China’s newly added sites include some plants of foreign multinationals, including those of France’s Schneider Electric, Michelin, and Forvia in Wuhan, Shenyang, and Yancheng, respectively, as well as Germany’s Zeiss Optics and Siemens in Guangzhou and Nanjing. They illustrate both the strategic upgrading of foreign investment in China and the shifting global standing of China’s supply chains.
Schneider Electric's Wuhan factory is one of only three Talent Lighthouses globally because it has developed a workforce training and empowerment model tailored for the digital era.
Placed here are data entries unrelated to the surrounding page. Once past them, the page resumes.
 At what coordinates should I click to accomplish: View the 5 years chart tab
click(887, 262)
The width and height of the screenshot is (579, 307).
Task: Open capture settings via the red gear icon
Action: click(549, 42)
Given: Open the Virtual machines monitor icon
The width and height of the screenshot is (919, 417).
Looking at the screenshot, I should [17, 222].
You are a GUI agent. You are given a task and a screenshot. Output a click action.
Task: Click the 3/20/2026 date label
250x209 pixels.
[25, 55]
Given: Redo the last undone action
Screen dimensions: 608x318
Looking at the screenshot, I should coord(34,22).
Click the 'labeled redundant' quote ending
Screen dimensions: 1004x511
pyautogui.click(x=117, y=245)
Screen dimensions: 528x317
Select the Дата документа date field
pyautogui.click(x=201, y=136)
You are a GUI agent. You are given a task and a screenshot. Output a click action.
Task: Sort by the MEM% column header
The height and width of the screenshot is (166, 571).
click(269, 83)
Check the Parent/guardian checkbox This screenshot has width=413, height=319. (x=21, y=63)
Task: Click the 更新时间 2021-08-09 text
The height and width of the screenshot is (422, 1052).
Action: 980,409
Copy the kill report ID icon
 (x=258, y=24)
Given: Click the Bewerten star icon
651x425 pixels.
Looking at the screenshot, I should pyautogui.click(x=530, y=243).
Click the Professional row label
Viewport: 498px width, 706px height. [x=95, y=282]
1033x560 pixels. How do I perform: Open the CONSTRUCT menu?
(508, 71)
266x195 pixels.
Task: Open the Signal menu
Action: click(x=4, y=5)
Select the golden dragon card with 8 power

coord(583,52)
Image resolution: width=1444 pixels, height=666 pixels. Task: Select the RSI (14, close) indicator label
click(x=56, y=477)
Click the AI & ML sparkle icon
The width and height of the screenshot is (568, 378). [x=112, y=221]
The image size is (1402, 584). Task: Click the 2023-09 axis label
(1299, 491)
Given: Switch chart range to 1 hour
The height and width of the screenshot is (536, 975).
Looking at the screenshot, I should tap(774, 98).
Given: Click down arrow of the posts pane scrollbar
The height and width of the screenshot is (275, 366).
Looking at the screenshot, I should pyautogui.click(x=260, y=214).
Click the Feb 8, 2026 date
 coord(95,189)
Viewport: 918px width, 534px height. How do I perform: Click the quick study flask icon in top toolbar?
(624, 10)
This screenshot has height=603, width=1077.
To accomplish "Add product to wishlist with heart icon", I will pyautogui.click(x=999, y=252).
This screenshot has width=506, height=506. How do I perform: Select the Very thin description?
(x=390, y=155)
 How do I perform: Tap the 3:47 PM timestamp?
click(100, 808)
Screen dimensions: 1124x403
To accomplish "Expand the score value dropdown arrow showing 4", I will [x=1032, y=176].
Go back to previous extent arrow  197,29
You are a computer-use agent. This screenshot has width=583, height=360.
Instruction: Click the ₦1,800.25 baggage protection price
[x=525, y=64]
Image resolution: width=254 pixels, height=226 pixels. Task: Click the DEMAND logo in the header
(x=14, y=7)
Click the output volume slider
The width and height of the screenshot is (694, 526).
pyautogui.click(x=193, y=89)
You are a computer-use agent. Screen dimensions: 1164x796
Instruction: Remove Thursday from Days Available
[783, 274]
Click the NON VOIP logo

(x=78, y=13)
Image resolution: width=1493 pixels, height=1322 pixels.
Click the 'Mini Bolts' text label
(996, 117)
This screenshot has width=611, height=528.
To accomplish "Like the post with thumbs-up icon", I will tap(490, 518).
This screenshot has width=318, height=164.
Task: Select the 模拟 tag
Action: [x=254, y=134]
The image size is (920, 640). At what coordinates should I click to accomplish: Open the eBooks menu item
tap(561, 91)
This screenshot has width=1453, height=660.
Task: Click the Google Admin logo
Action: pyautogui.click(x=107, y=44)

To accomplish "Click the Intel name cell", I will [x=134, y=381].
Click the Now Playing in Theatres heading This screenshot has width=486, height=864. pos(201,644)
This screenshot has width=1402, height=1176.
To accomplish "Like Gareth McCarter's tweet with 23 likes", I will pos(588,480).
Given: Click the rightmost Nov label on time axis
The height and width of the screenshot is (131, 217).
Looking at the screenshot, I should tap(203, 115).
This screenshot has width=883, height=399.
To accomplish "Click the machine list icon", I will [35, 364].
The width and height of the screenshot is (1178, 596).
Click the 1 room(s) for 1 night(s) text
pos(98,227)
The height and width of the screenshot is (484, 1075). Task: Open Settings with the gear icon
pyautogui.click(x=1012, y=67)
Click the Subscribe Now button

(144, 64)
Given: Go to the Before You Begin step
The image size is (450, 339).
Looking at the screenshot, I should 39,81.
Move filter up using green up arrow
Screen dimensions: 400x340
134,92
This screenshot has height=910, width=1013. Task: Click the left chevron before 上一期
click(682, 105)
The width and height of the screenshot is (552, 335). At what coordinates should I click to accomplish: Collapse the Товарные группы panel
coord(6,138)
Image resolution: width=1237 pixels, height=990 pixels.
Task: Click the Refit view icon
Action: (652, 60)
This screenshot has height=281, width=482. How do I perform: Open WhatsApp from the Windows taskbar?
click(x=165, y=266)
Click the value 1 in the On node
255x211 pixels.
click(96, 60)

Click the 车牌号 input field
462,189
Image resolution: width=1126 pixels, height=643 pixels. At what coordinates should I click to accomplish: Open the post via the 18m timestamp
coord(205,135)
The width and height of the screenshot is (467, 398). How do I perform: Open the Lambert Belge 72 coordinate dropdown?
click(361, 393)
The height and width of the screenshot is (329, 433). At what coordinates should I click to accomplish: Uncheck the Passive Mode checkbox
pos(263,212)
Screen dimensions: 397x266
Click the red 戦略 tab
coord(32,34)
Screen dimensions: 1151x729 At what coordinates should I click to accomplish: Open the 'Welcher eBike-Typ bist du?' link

Last September, the GLN revised its classification scheme, replacing the original three categories -- Sustainability Lighthouses, Factory Lighthouses, and End-to-End Value Chain Lighthouses -- with the five categories of Customer-Centric, Productivity, Supply-Chain Resilience, Sustainability, and Talent.
“We’re merely pursuing efficiency, as lean production and just-in-time manufacturing are no longer sufficient," Zhang Kaipeng, senior vice president of Schneider Electric and head of global supply chain for China, told Yicai during a visit to its Wuhan plant on Jan. 21.
"The current environment has brought greater uncertainty, and relying on a single supplier poses enormous risks," he said. "We must build supply chains that are lean, agile, resilient, efficient, and green."
To address new supply-chain challenges, talent has become a core engine driving technological innovation and ecological collaboration along with the in-depth integration of digital technologies represented by artificial intelligence, Zhang noted. It is the enduring momentum for transformation, he added.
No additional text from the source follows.